Geçmişteki öğrenci olaylarında benzer konuşmalar işe yaramış ve gösteriler güvenlik güçlerinin tavırlarını sertleştirmelerine gerek kalmadan yatışmıştı. Ancak bu sefer güvenlik güçleri Cuma namazından sonra tavırlarını sertleştirdi ve yalnızca 20 Haziran’da düzenlenen gösterilerde 15 kişinin öldüğü haberleri geldi. Öte yandan Musevi tutuklanması durumunda halktan genel grevlere gitmesini istedi. Gösteriler Şiraz, İsfahan ve Reşt’e de sıçradı. Musevi’nin Azeri kökenliği olduğu göz önüne alınırsa protestolar Tebriz’e de sıçrayabilir. Uzmanlara göre olayların Tebriz’e yayılması son derece vahim gelişmelere yol açabilir. Anayasa Koruma Konseyi (AKK)’nin oyların %10’unun yeniden sayılabileceğini açıklaması da protestocuları tatmin etmedi. Zira AKK, sayılan oyların sonuçları değiştirmediğini ve seçimlerin yenilenmesine gerek olmadığını açıkladı. Musevi ve Kerrubi’nin AKK’da düzenlenen toplantıya katılmamaları, gösterilerin süreceğini vurgulamaları ve Musevi’nin gerekirse “şehit” olmaya hazır olduğunu belirtmesi işlerin daha da karışacağının belirtisi.
Sonuç
Seçim sonuçlarının sıhhatli olduğu kabul edilirse “değişim ve özgürlük” sloganının gençleri ve şehirli kitleleri çekmeyi başarmakla birlikte Reformcu kanadın Ahmedinejad’ın “adalet ve dik duruş” söylemi karşısında böylesine ağır bir yenilgi almasının İran toplumunu anlamak için önemli bir gösterge olduğu söylenebilir. Diğer yandan ülkede parti teşkilatlanma geleneğinin yerleşik olmaması, Reformcuların büyük şehirler dışında örgütlenmelerinin zorluğu ve ekonominin tamamen devletin elinde olması nedeniyle muhalefetteki grupların finansal zorluklar yaşaması, sırtını devlete dayayan grupların yarışa oldukça önde başlamalarına neden oluyor.
Seçim sonrası meydana gelen gelişmelerin nasıl sonuçlanacağını kestirmek şu an için güç olmakla birlikte İran’ın dış politikasının da bu gelişmelerden etkileneceğini söylemek mümkün. Her ne kadar ABD Başkanı Barack Obama seçimlerden önce Hamaney’e gönderdiği mektubun içeriğine sadık kaldığını göstermek için İran’da yaşananlara karşı şiddetli bir tepki vermiyorsa da olayların ABD-İran kapsamlı müzakerelerinin başlamasını erteleteceğini sanıyoruz.

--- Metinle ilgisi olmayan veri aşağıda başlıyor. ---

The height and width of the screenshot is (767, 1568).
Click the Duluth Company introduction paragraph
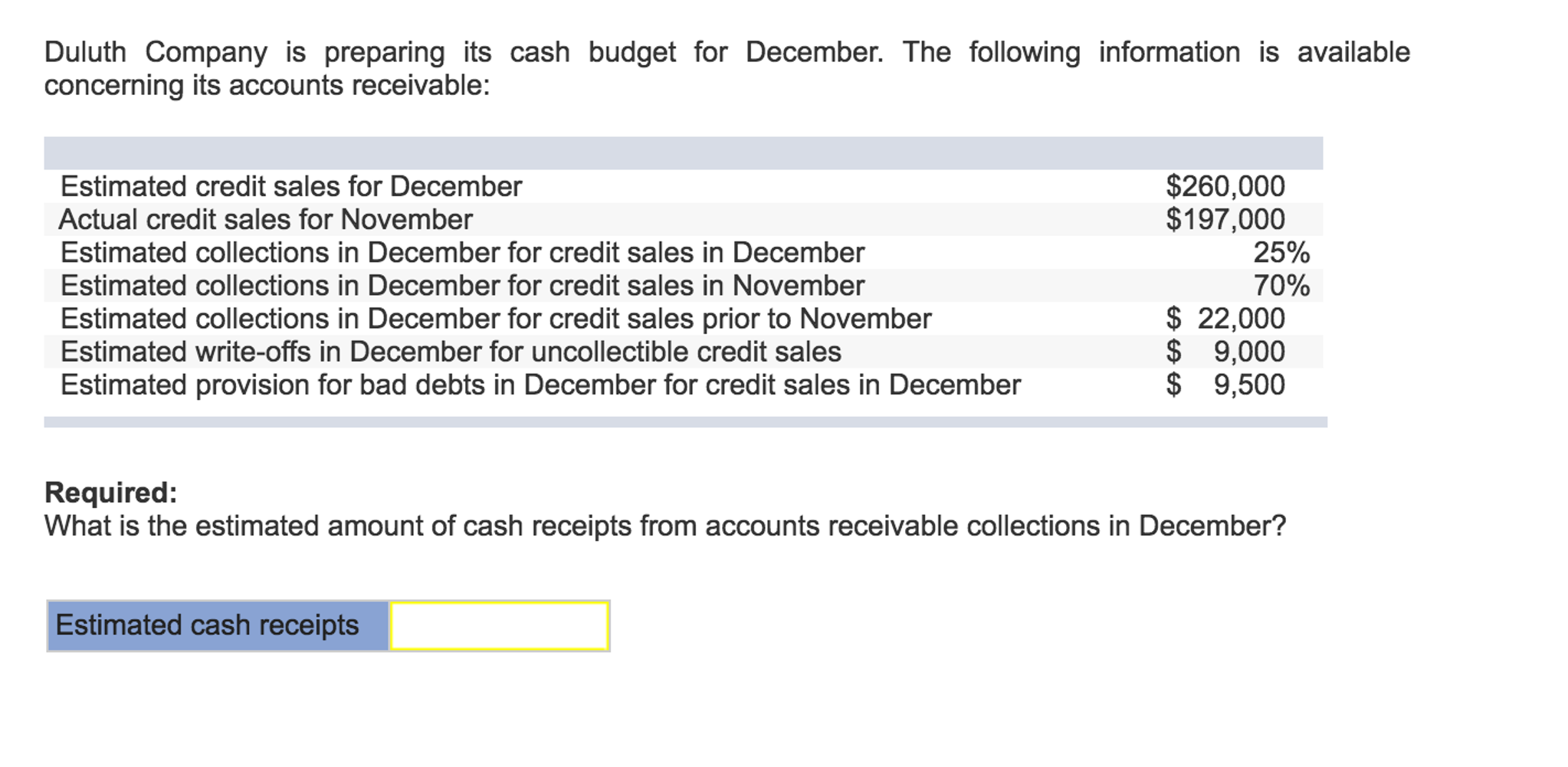(728, 67)
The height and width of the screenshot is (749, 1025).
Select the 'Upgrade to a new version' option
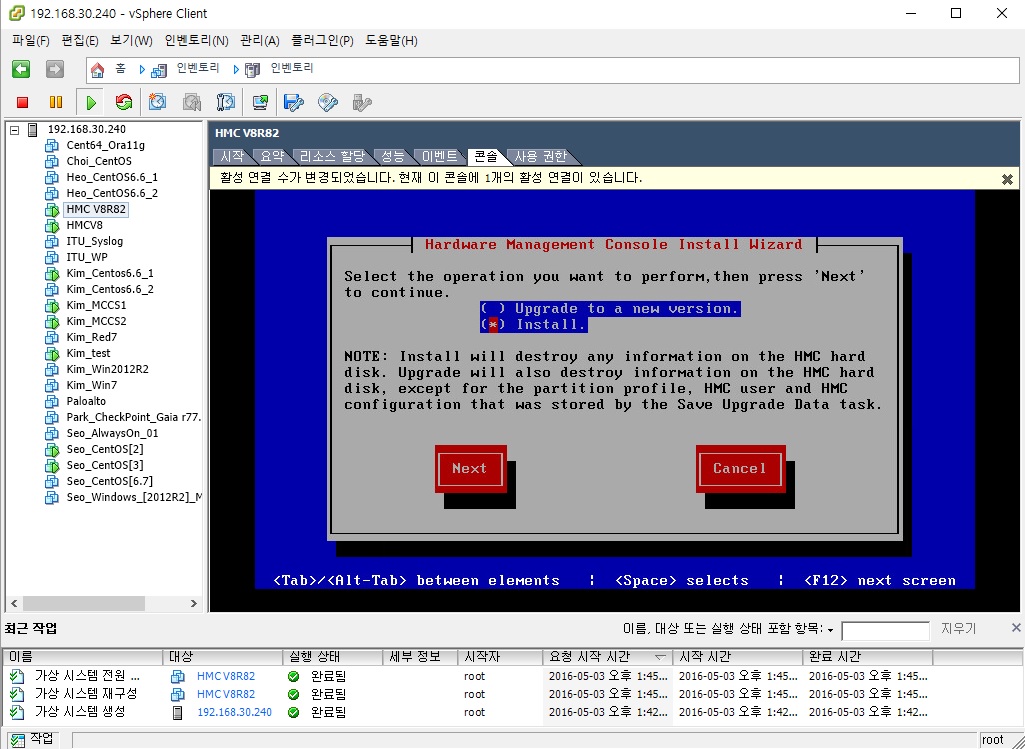[x=493, y=309]
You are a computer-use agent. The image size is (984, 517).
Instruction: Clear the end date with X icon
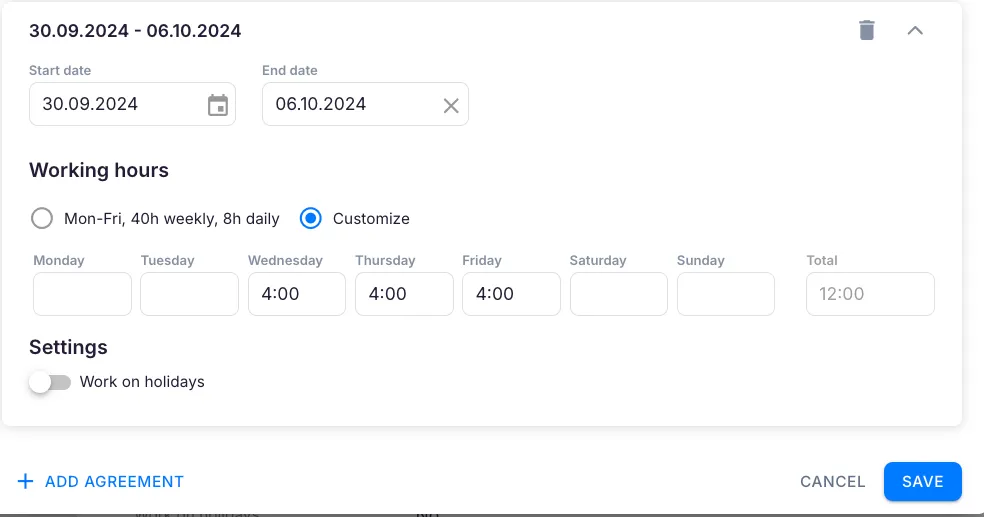click(451, 105)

Son olarak unutulmamalı ki; bir eski Meclis Başkanı (Kerrubi), iki eski Cumhurbaşkanı (Hatemi, Rafsancani), bir eski Devrim Muhafızları Komutanı (Rızai) ve bir eski Başbakan’ın (Musevi) açık veya ima yoluyla “Seçimlerde hile yapıldı” iddiasında bulunması yurtdışındaki rejim muhaliflerinin sürekli tekrarladıkları propagandadan ibaret olamaz. Söz konusu isimlerin devlet içindeki konumları, şüphelerin ciddiye alınmasını gerektiriyor. Özellikle anlaşmazlıkların seyrinin bir seçim tartışması olmaktan çıkıp Hamaney ve Rafsancani taraftarı üst düzey bürokrasinin mücadelesine döndüğü yönündeki işaretler, İran’ı sıcak günlerin beklediğini gösteriyor.